→ TASK SET
**1)** In the book review, what did the paint that the women applied to watches contain?
**2)** Reproduce the book review word for word from "Imagine having multiple" up to and including "not give up.".

The Radium Girls
by Kate Moore
What is the value of a woman’s life?
In 1925, many poor, uneducated women in Illinois worked in the dial painting factory, applying luminous paint to watches. Unbeknownst to them, the paint contained a radioactive material, radium, which would eventually kill them.
As they sickened and died, they sought medical help, and eventually, legal help.
The authorities, the medical community, their employers, and their communities were against them. One attorney after another refused to represent them, until they eventually found two rare and principled men who agreed to take on their cases. Brave, determined and selfless, these women persevered in the face of the most tremendous obstacles, even while undergoing endless medical treatments.
Imagine having multiple cancers, suffering through repeated chemotherapy treatments and attempting to pursue your former employers in court at the same time. It is beyond my understanding how they were able to persevere.
We often call women the weaker sex. To those who say this, I invite them to read this book. Moore depicts these women as heroines and this is a fair portrayal. In their search for justice, their actions eventually brought about legal modifications that have protected workers to this day.
The author speaks plainly; it is painful to read and dreadful to imagine. This is not just a chronicle of their ailments, however. Moore brings these women to life, with details of their personal lives, their appearances, their habits and characters. The story is both horrifying and compelling in equal measure. I stand in awe of these women who, very simply, would not give up.

→ ENTRIES SHOWN
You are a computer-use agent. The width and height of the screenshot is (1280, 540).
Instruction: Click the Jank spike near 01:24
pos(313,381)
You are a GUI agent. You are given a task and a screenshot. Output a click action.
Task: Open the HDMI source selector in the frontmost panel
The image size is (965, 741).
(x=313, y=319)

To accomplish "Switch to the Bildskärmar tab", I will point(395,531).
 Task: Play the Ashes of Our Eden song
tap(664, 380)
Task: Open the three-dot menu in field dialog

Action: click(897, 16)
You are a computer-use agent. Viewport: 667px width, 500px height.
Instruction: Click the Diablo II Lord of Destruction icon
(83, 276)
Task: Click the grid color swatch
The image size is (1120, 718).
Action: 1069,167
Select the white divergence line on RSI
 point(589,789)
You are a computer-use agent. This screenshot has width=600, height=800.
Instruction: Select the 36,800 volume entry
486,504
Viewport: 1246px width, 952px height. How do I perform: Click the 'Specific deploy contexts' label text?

→ PROBLEM SOLUTIONS
**1)** A radioactive material, radium.

**2)**
Imagine having multiple cancers, suffering through repeated chemotherapy treatments and attempting to pursue your former employers in court at the same time. It is beyond my understanding how they were able to persevere.
We often call women the weaker sex. To those who say this, I invite them to read this book. Moore depicts these women as heroines and this is a fair portrayal. In their search for justice, their actions eventually brought about legal modifications that have protected workers to this day.
The author speaks plainly; it is painful to read and dreadful to imagine. This is not just a chronicle of their ailments, however. Moore brings these women to life, with details of their personal lives, their appearances, their habits and characters. The story is both horrifying and compelling in equal measure. I stand in awe of these women who, very simply, would not give up.